### SUPPLIED TEXT
Q&A: The Future Of Dating In The Metaverse

Dating in the metaverse? What could go wrong? 

In general, the metaverse is years away from being a (virtual) reality.

Right now, it's more of a concept built upon a variety of scattered virtual, augmented, and mixed-reality technologies, digital currencies, and separate online worlds where individuals and communities can meet and host events.   

But is dating a promising venture in this disconnected, experimental, and largely untapped space?

Already, there have been official weddings in the metaverse, apps that pay users in crypto to date in the metaverse –– even Match.com is preparing to expand into virtual worlds.

However, safety poses another, more important issue. Just recently, a female Horizon Worlds user reported being raped in the metaverse.

We asked Zach Schleien, founder of the emerging video speed-dating app, Filteroff, what he thinks about dating in the metaverse, how his company is approaching the space, and how brands should react to its foggy potential. 

MediaPost: What is your vision for the metaverse and metaverse dating?

### DATA SEGMENT
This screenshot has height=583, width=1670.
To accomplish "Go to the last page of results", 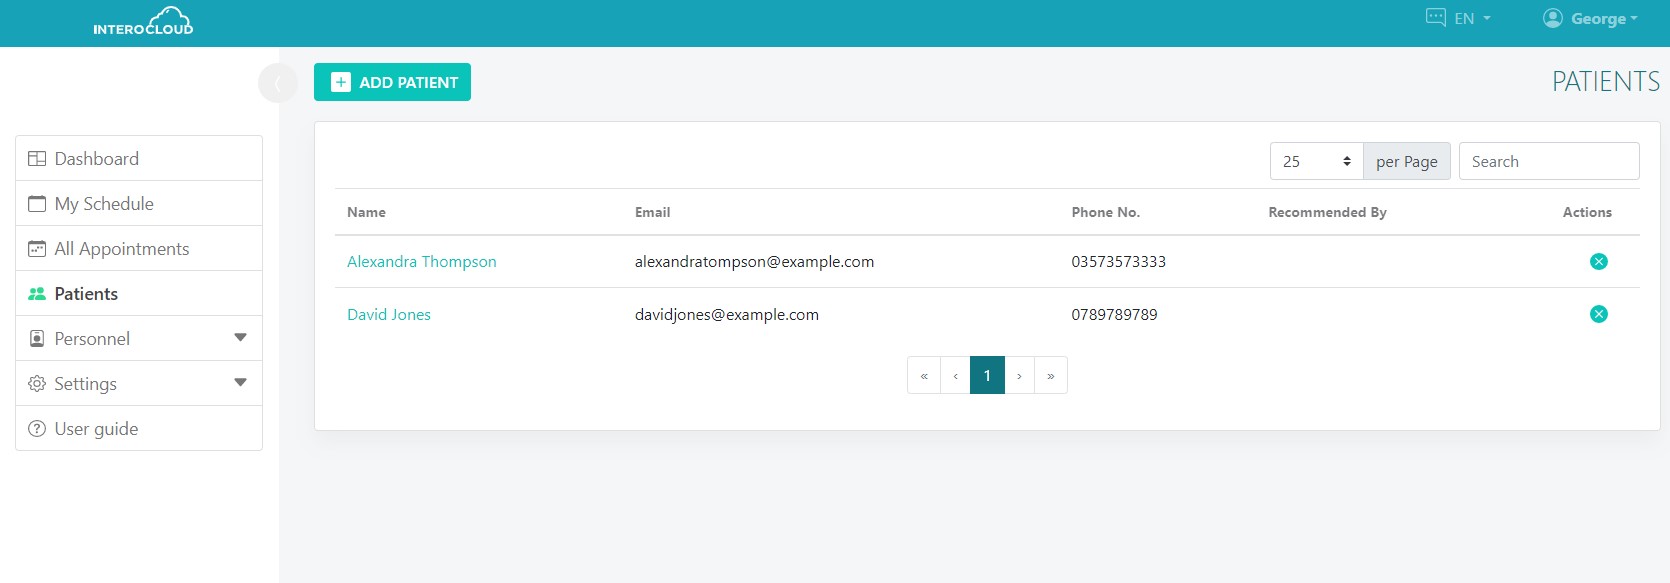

### SET OF TASKS
**a.** Return, word for word, the portion of the metaverse dating Q&A starting with "In general, the" and going on through "into virtual worlds.".
**b.** According to the metaverse dating Q&A, which three topics was Zach Schleien asked about?
The data placed after the metaverse dating Q&A come from a different source.

### SOLUTIONS TO THE PROBLEMS
**a.**
In general, the metaverse is years away from being a (virtual) reality.

Right now, it's more of a concept built upon a variety of scattered virtual, augmented, and mixed-reality technologies, digital currencies, and separate online worlds where individuals and communities can meet and host events.   

But is dating a promising venture in this disconnected, experimental, and largely untapped space?

Already, there have been official weddings in the metaverse, apps that pay users in crypto to date in the metaverse –– even Match.com is preparing to expand into virtual worlds.

**b.**
1. What he thinks about dating in the metaverse
2. How his company is approaching the space
3. How brands should react to its foggy potential